* BEGIN RECORDS TO PROCESS *
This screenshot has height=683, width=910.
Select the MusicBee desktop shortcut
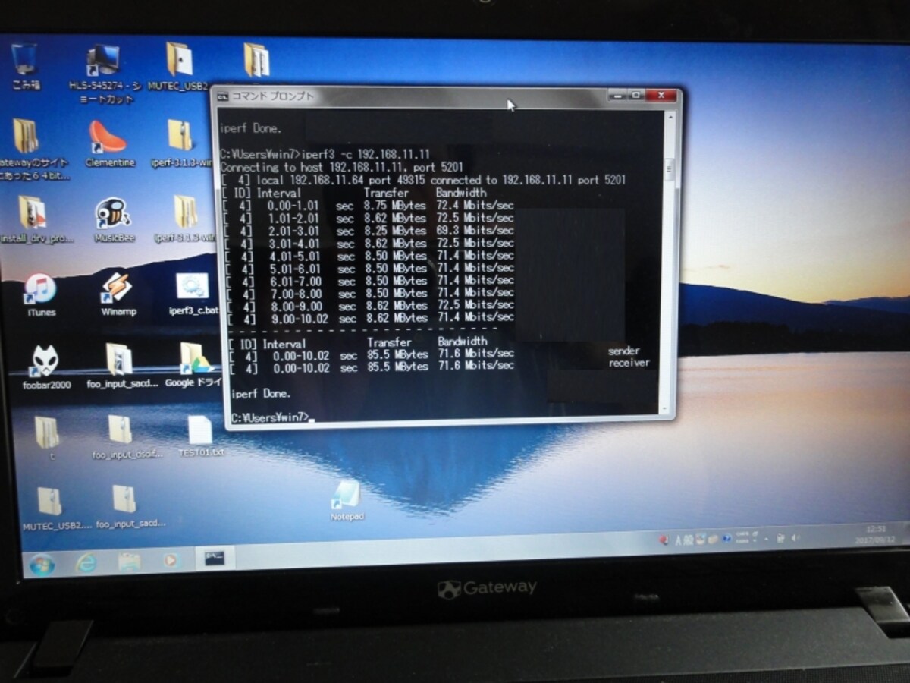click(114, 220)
* END RECORDS TO PROCESS *
* BEGIN RECORDS TO PROCESS *
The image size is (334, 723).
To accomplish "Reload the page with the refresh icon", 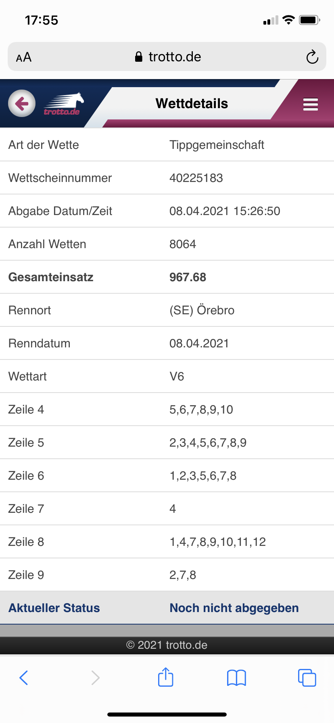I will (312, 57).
* END RECORDS TO PROCESS *
Rewrite the material between the lines holding "This screenshot has height=683, width=910." and "click(114, 220)", inclusive, with every coordinate in the answers offset by -36, and leave the pictures out.

_RESPONSE:_
This screenshot has height=683, width=910.
Select the MusicBee desktop shortcut
click(78, 184)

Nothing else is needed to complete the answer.